客棧內已經坐了不少武者,剛才周武雄的舉動,自然是吸引了不少人的目光。見周武雄四人走進客棧,眾人不由的將目光投向這裡,想要看看到底是何方人物,能夠讓周武雄親自迎接、待眾人看到任逍遙後,臉上不由的露出了一絲敬重之色,均是衝任逍遙點了點頭。
“仁大叔,是您老來了啊。我說師傅怎麼會突然跑出去了呢。”一個年約三十左右的男子,將手中的菜餚放在客人的桌上之後,便是笑著走了過來。
“什麼師傅?老子什麼時候答應當你師傅了?”周武雄有些沒好氣的呵斥道。
“是是是,師傅。”男子賠笑著點頭應道。
“哼!”面對男子好不改口的情況,周武雄似乎也是習慣了,冷哼一聲,便直接走到了一張空置的桌子邊。
“不知這兩位如何稱呼?”見林風和天擎二人站在任逍遙的身後,男子笑著拱手問道。
“在下林風,見過方瑜大哥。”林風笑著拱手道。
“天擎,見過方師伯。”
“哎哎,使不得使不得。”見狀,方瑜連連擺手道,“叫我方瑜便可。”
“臭小子,還不去將酒窖中的上等青花瓷取來?”見方瑜和林風三人寒暄,周武雄頓時大聲喝道。
“來了,來了。”方瑜似乎早已熟知周武雄的脾性,回頭應了一聲,衝林風三人笑了笑:“任大叔,你們先坐,我去取酒,馬上就來。”
見方瑜沒有一點脾氣的就被周武雄支使起來,林風和天擎二人的臉上不由的露出了一絲的疑惑之色。

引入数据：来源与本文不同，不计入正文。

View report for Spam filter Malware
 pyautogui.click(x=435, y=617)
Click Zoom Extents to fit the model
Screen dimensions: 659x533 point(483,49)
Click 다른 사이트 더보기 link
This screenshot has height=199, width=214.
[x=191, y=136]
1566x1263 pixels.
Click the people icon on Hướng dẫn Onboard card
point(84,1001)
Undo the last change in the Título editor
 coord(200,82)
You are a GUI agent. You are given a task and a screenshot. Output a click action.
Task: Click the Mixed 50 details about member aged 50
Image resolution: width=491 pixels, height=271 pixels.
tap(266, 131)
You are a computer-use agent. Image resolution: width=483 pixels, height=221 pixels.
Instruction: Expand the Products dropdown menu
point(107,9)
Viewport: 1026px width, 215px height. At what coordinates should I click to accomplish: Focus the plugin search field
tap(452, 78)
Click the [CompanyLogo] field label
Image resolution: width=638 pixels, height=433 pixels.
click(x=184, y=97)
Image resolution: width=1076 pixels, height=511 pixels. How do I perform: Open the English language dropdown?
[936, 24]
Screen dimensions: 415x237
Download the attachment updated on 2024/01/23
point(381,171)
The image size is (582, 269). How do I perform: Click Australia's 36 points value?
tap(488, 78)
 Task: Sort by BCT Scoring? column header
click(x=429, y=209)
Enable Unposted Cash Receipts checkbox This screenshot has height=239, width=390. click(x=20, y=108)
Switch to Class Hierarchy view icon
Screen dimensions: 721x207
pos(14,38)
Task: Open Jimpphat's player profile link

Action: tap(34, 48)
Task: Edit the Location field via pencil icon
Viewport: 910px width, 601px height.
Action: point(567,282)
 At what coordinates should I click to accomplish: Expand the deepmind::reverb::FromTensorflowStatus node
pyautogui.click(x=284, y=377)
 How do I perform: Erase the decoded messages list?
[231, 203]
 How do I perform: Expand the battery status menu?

在和方瑜打招呼的時候,林風二人便是看穿了方瑜的修為,七星武尊。實力雖然算不上多強,但是在大陸上也是一方高手,竟然會被周武雄支使的沒有一絲脾氣,這倒是怪了。
“很奇怪麼?”待林風和天擎坐下之後,任逍遙笑道:“方瑜自幼被這老小子收留,雖然這老小子口上說著不承認方瑜是弟子,但是該交的一樣沒落下,不知道情況的人,還以為是私生子呢!”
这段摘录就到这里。